(Stored data entries)

%%

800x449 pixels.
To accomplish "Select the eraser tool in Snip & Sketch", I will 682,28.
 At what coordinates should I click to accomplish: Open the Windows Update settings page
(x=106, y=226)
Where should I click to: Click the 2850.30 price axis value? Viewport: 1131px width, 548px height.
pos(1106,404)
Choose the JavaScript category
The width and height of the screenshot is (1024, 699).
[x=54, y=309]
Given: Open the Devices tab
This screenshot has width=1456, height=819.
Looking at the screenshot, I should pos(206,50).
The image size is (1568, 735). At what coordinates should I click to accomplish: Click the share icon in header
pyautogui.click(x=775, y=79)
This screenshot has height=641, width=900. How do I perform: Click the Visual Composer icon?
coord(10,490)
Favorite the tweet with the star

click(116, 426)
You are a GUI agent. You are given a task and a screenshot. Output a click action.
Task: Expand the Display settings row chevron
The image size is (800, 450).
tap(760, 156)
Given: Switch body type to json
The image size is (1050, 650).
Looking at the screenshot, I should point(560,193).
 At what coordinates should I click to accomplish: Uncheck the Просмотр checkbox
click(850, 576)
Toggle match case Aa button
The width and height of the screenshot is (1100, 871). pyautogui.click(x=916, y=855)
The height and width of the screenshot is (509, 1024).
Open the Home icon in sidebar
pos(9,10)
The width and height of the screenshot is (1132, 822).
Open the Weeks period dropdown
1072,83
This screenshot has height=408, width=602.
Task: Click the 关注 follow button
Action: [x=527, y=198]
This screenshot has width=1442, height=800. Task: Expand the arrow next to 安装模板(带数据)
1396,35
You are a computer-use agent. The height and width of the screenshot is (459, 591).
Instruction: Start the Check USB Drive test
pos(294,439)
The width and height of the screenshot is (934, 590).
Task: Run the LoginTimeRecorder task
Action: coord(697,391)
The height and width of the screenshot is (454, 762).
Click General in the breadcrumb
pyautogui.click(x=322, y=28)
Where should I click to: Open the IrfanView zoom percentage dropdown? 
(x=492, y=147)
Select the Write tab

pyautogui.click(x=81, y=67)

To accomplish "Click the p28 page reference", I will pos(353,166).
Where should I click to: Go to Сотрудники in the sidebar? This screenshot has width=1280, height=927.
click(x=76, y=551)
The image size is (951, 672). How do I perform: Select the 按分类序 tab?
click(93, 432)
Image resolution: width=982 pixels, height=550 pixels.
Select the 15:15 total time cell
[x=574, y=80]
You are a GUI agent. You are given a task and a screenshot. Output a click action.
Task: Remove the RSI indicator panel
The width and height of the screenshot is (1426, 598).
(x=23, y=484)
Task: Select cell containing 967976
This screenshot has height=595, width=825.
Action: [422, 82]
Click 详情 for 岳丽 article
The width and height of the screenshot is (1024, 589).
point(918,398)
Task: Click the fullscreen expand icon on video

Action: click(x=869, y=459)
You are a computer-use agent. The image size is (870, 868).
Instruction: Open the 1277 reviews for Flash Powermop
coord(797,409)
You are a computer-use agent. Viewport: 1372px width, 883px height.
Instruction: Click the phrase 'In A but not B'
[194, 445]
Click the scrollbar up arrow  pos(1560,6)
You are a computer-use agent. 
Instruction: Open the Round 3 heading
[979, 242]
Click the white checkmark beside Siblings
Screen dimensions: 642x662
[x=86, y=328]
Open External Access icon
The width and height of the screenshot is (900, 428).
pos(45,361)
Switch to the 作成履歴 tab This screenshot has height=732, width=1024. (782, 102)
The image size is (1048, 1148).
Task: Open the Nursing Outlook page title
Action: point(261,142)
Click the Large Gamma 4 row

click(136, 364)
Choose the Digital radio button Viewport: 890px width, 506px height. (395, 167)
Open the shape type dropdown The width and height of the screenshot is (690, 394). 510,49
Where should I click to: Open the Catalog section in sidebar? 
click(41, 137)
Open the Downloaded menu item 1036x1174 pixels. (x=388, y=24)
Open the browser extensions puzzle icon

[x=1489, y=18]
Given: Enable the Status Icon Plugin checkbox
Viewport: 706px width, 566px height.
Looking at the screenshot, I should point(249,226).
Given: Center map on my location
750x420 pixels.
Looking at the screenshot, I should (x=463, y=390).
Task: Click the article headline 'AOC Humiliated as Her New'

%%

TASK DESCRIPTION: All of the data shown above must be copied exactly.

YOUR RESPONSE:
800x449 pixels.
To accomplish "Select the eraser tool in Snip & Sketch", I will 682,28.
 At what coordinates should I click to accomplish: Open the Windows Update settings page
(x=106, y=226)
Where should I click to: Click the 2850.30 price axis value? Viewport: 1131px width, 548px height.
pos(1106,404)
Choose the JavaScript category
The width and height of the screenshot is (1024, 699).
[x=54, y=309]
Given: Open the Devices tab
This screenshot has width=1456, height=819.
Looking at the screenshot, I should pos(206,50).
The image size is (1568, 735). At what coordinates should I click to accomplish: Click the share icon in header
pyautogui.click(x=775, y=79)
This screenshot has height=641, width=900. How do I perform: Click the Visual Composer icon?
coord(10,490)
Favorite the tweet with the star

click(116, 426)
You are a GUI agent. You are given a task and a screenshot. Output a click action.
Task: Expand the Display settings row chevron
The image size is (800, 450).
tap(760, 156)
Given: Switch body type to json
The image size is (1050, 650).
Looking at the screenshot, I should point(560,193).
 At what coordinates should I click to accomplish: Uncheck the Просмотр checkbox
click(850, 576)
Toggle match case Aa button
The width and height of the screenshot is (1100, 871). pyautogui.click(x=916, y=855)
The height and width of the screenshot is (509, 1024).
Open the Home icon in sidebar
pos(9,10)
The width and height of the screenshot is (1132, 822).
Open the Weeks period dropdown
1072,83
This screenshot has height=408, width=602.
Task: Click the 关注 follow button
Action: [x=527, y=198]
This screenshot has width=1442, height=800. Task: Expand the arrow next to 安装模板(带数据)
1396,35
You are a computer-use agent. The height and width of the screenshot is (459, 591).
Instruction: Start the Check USB Drive test
pos(294,439)
The width and height of the screenshot is (934, 590).
Task: Run the LoginTimeRecorder task
Action: coord(697,391)
The height and width of the screenshot is (454, 762).
Click General in the breadcrumb
pyautogui.click(x=322, y=28)
Where should I click to: Open the IrfanView zoom percentage dropdown? 
(x=492, y=147)
Select the Write tab

pyautogui.click(x=81, y=67)

To accomplish "Click the p28 page reference", I will pos(353,166).
Where should I click to: Go to Сотрудники in the sidebar? This screenshot has width=1280, height=927.
click(x=76, y=551)
The image size is (951, 672). How do I perform: Select the 按分类序 tab?
click(93, 432)
Image resolution: width=982 pixels, height=550 pixels.
Select the 15:15 total time cell
[x=574, y=80]
You are a GUI agent. You are given a task and a screenshot. Output a click action.
Task: Remove the RSI indicator panel
The width and height of the screenshot is (1426, 598).
(x=23, y=484)
Task: Select cell containing 967976
This screenshot has height=595, width=825.
Action: [422, 82]
Click 详情 for 岳丽 article
The width and height of the screenshot is (1024, 589).
point(918,398)
Task: Click the fullscreen expand icon on video

Action: click(x=869, y=459)
You are a computer-use agent. The image size is (870, 868).
Instruction: Open the 1277 reviews for Flash Powermop
coord(797,409)
You are a computer-use agent. Viewport: 1372px width, 883px height.
Instruction: Click the phrase 'In A but not B'
[194, 445]
Click the scrollbar up arrow  pos(1560,6)
You are a computer-use agent. 
Instruction: Open the Round 3 heading
[979, 242]
Click the white checkmark beside Siblings
Screen dimensions: 642x662
[x=86, y=328]
Open External Access icon
The width and height of the screenshot is (900, 428).
pos(45,361)
Switch to the 作成履歴 tab This screenshot has height=732, width=1024. (782, 102)
The image size is (1048, 1148).
Task: Open the Nursing Outlook page title
Action: point(261,142)
Click the Large Gamma 4 row

click(136, 364)
Choose the Digital radio button Viewport: 890px width, 506px height. (395, 167)
Open the shape type dropdown The width and height of the screenshot is (690, 394). 510,49
Where should I click to: Open the Catalog section in sidebar? 
click(41, 137)
Open the Downloaded menu item 1036x1174 pixels. (x=388, y=24)
Open the browser extensions puzzle icon

[x=1489, y=18]
Given: Enable the Status Icon Plugin checkbox
Viewport: 706px width, 566px height.
Looking at the screenshot, I should point(249,226).
Given: Center map on my location
750x420 pixels.
Looking at the screenshot, I should (x=463, y=390).
Task: Click the article headline 'AOC Humiliated as Her New'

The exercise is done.